### [Your task]
Find each line in the items below that contains the word "width", and copy those lines out in full.

* begin Records to process *

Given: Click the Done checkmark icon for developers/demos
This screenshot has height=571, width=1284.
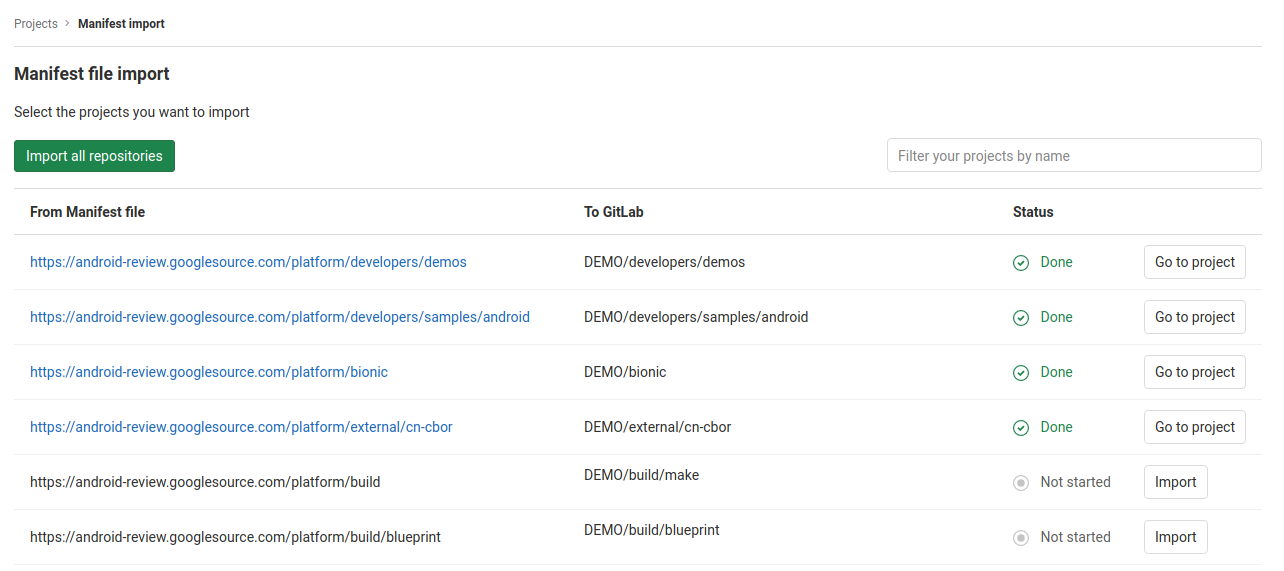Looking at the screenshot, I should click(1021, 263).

* end Records to process *
* begin Records to process *

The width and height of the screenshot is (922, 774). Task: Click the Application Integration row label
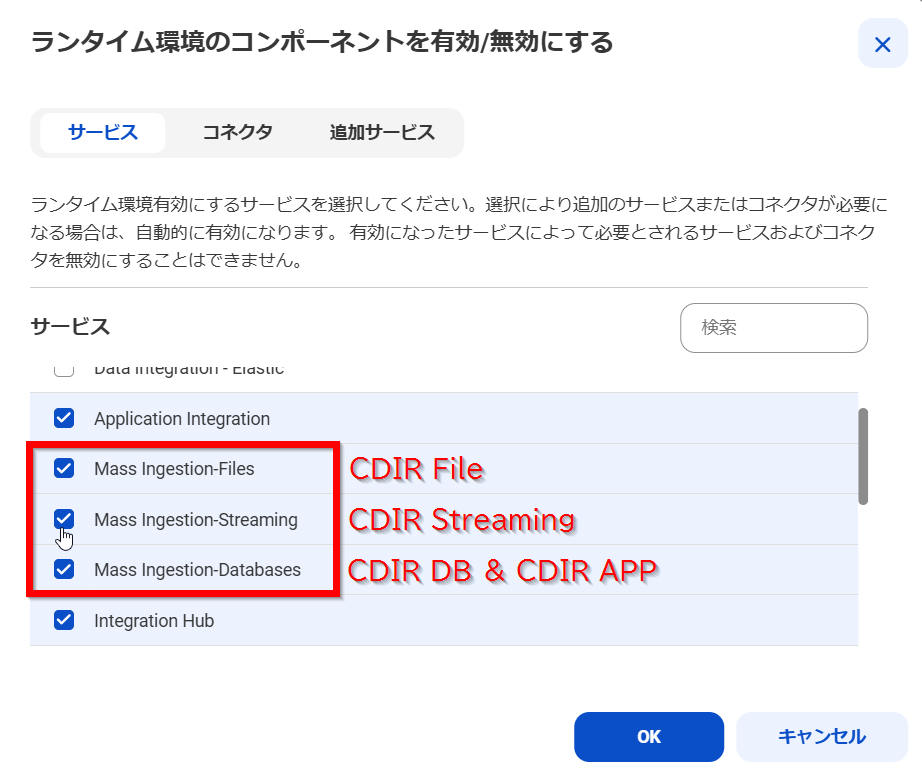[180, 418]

* end Records to process *

### [Task answer]
This screenshot has height=571, width=1284.
The width and height of the screenshot is (922, 774). Task: Click the Application Integration row label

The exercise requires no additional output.